Top of Extracted material

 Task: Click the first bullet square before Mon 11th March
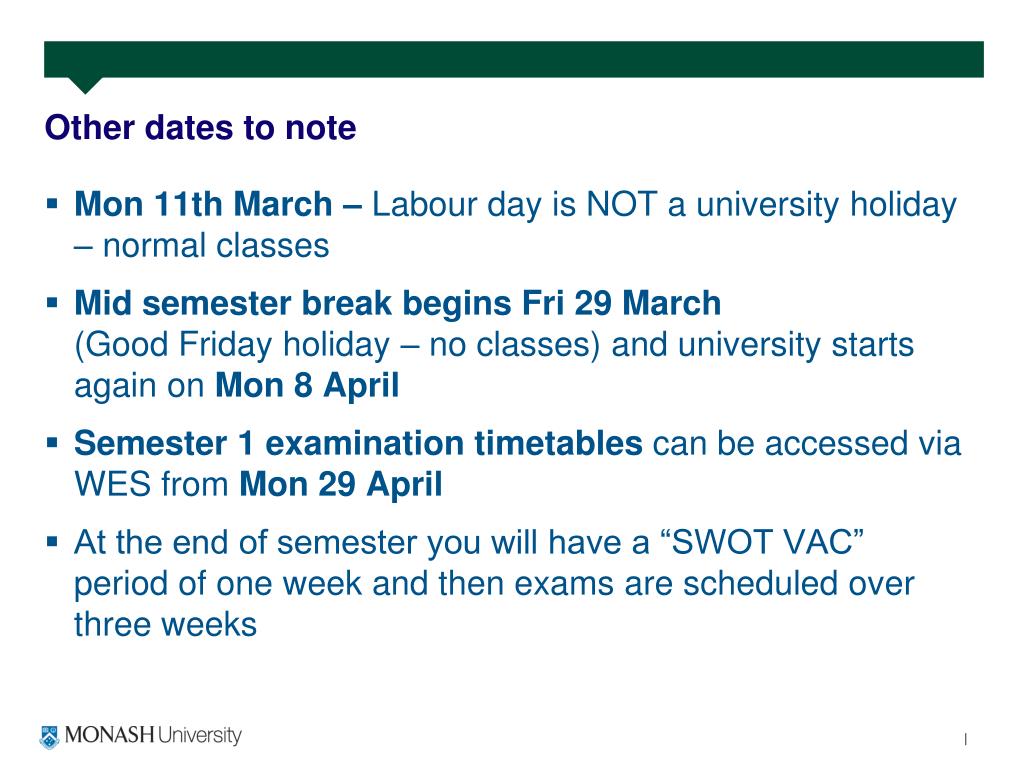coord(52,204)
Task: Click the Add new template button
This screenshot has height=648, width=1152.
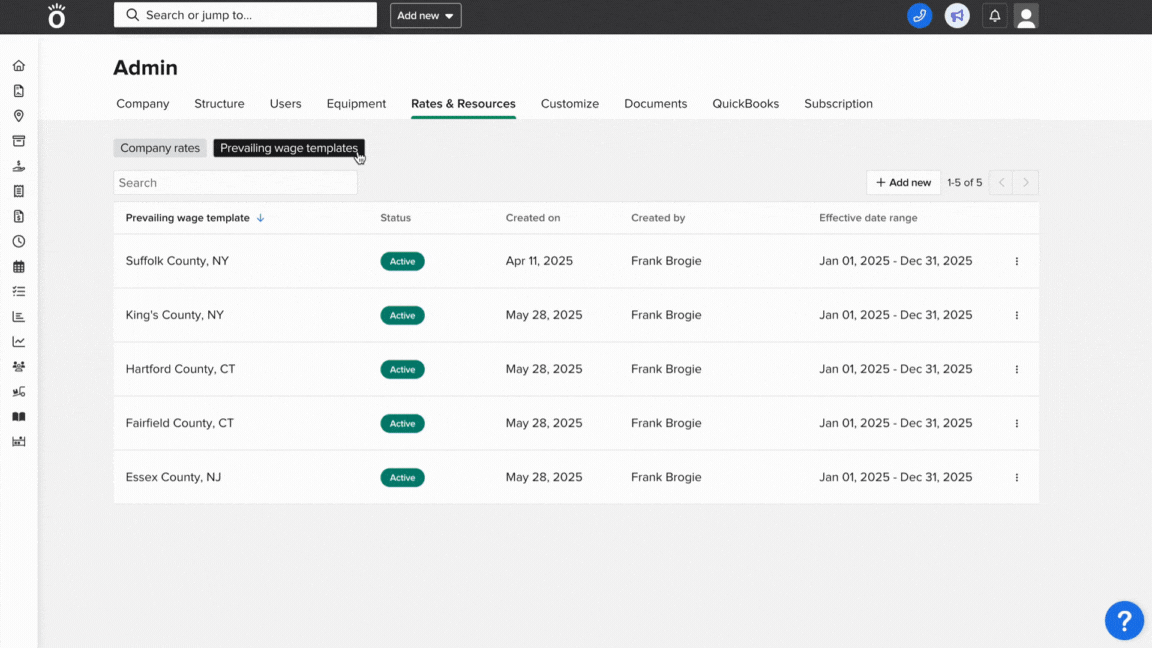Action: [x=903, y=183]
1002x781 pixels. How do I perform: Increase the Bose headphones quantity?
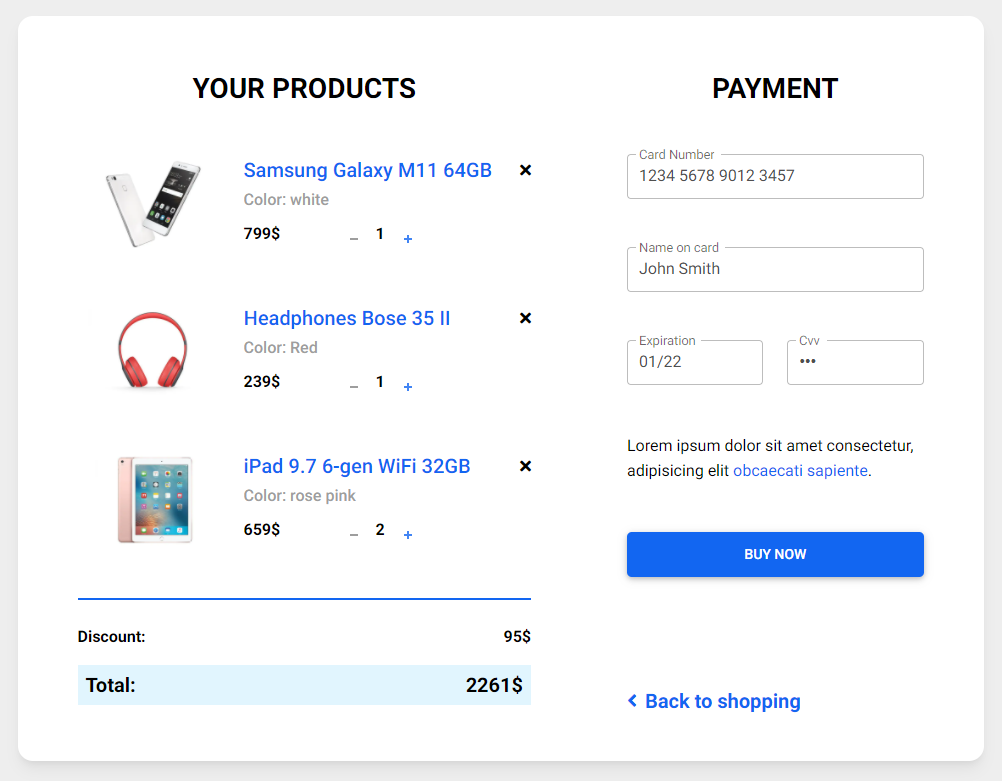click(x=407, y=385)
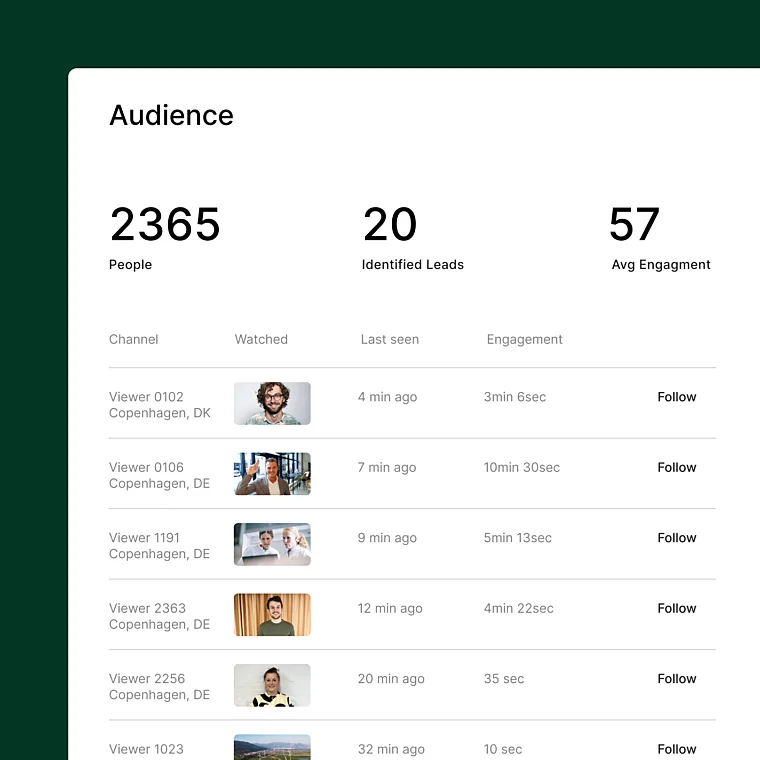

Bottom of Extracted material

Every entry above is to be repeated word for word, with all pictures omitted.

Response to the task:
 Task: Click the first bullet square before Mon 11th March
coord(52,204)
Task: Click the Add new template button
This screenshot has height=648, width=1152.
Action: [x=903, y=183]
1002x781 pixels. How do I perform: Increase the Bose headphones quantity?
click(x=407, y=385)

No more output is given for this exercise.